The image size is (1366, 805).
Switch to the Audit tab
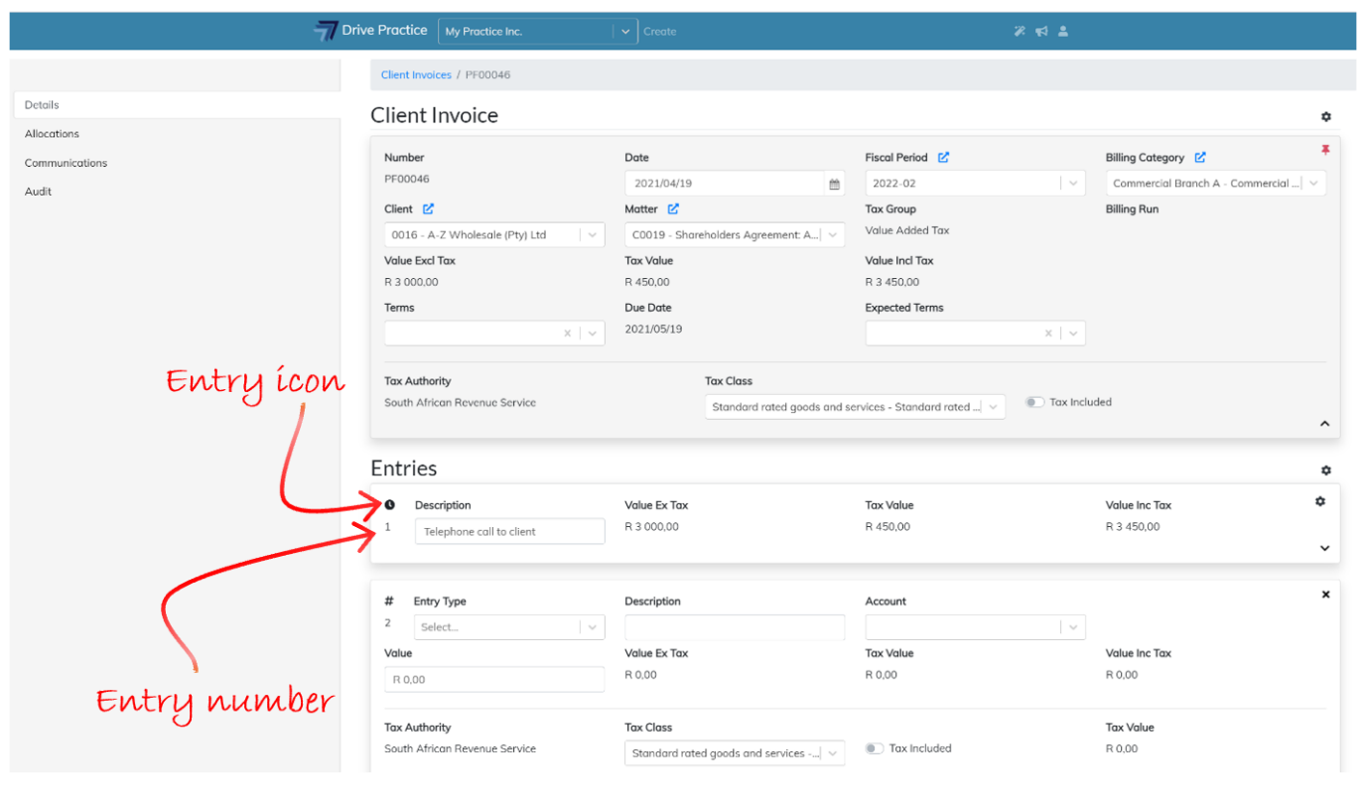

-*-

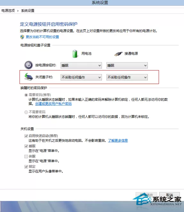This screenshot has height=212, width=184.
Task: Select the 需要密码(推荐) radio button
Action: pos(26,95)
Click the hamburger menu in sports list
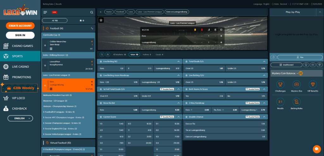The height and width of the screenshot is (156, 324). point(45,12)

-*-

» **WHAT THE EXERCISE ASKS**
Turn the material from the line with "The image size is (1366, 805)." to the line with "Switch to the Audit tab", both included, into a numbered list, leaving out blank lines.

» **COMPLETE ANSWER**
1. The image size is (1366, 805).
2. Switch to the Audit tab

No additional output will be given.